In what was clearly a well-planned guerrilla-style operation claimed jointly by Hamas and Mr Yasser Arafat's Fatah faction of the PLO, a large explosive device was detonated under the tank, which was heading to the scene of a shooting and bombing attack on an Israeli civilian convoy.

The Merkava is the most advanced and best-protected tank in the Israeli army, and arguably the safest in the world, and had previously been regarded as virtually indestructible. But the bomb, estimated to contain 220 lb of explosives, blew it on to its side and blew off its turret, and the driver and two crew members were killed.

A spokesman for the Israeli Prime Minister, Mr Ariel Sharon, said the dead men were victims of "our battle against Arafat's terror." The army yesterday demolished several Palestinian homes and police positions in the area, which it said had provided cover for the attackers.

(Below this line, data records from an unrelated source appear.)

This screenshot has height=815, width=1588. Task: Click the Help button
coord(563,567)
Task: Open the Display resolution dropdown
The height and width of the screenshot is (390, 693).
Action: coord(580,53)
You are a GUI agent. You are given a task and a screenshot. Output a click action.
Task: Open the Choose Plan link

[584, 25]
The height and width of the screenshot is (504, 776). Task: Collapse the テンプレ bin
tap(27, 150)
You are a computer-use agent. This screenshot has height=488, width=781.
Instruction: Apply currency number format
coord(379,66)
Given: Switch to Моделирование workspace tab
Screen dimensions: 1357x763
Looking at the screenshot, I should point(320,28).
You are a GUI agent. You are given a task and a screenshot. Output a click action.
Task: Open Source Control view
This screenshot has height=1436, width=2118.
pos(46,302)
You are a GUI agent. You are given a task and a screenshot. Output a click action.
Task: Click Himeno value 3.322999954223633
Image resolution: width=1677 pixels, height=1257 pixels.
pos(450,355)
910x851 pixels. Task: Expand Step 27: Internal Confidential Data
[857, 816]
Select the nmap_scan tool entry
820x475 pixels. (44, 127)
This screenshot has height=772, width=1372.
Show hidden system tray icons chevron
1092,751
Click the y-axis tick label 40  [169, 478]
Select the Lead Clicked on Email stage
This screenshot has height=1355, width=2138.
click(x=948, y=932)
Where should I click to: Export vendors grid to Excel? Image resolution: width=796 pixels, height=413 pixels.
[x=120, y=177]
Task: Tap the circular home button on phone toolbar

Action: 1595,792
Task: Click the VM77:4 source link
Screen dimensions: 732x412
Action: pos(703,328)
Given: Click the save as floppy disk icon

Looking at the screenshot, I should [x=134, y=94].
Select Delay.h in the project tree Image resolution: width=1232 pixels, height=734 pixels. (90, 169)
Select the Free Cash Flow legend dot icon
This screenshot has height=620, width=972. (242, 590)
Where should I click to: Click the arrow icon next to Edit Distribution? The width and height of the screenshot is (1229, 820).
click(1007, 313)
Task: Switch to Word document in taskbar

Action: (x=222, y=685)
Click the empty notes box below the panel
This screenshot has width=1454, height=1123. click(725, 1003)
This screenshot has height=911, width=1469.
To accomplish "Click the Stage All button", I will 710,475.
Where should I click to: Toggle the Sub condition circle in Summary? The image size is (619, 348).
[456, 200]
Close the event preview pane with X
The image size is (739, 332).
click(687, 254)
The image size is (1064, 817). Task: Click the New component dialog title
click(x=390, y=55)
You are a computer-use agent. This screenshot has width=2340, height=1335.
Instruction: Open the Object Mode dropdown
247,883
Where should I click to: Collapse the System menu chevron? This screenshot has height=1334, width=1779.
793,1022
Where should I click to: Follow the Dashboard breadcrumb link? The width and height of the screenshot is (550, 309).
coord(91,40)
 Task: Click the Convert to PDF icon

A Hamas spokesman called the attack legitimate "resistance to occupation" and said it was carried out to avenge the deaths of five Palestinian policemen during a large Israeli military raid in Gaza on Wednesday - itself launched in response to the firing of two Kassam rockets into Israel and Hamas threats to fire the rockets at Israeli cities.

Writing in yesterday's Ma'ariv daily, an Israeli military analyst, Rafi Mann, said the blowing-up of the Merkava was a telling strike against "one of the symbols of the Israeli army's power" - akin to "terrorists, with their Kalashnikovs and home-made rockets, downing an F-16." The attack, he added, signalled that the Intifada had now metamorphosed into the kind of guerrilla war Israel fought in Lebanon in the 1980s and 1990s.

AP reports:

Israeli F-16 warplanes attacked a Palestinian security compound north of Gaza City last night, setting off three explosions.

A fire broke out in the compound in the town of Jebalya. Witnesses said many Palestinian security officials were in the compound at the time of the attack.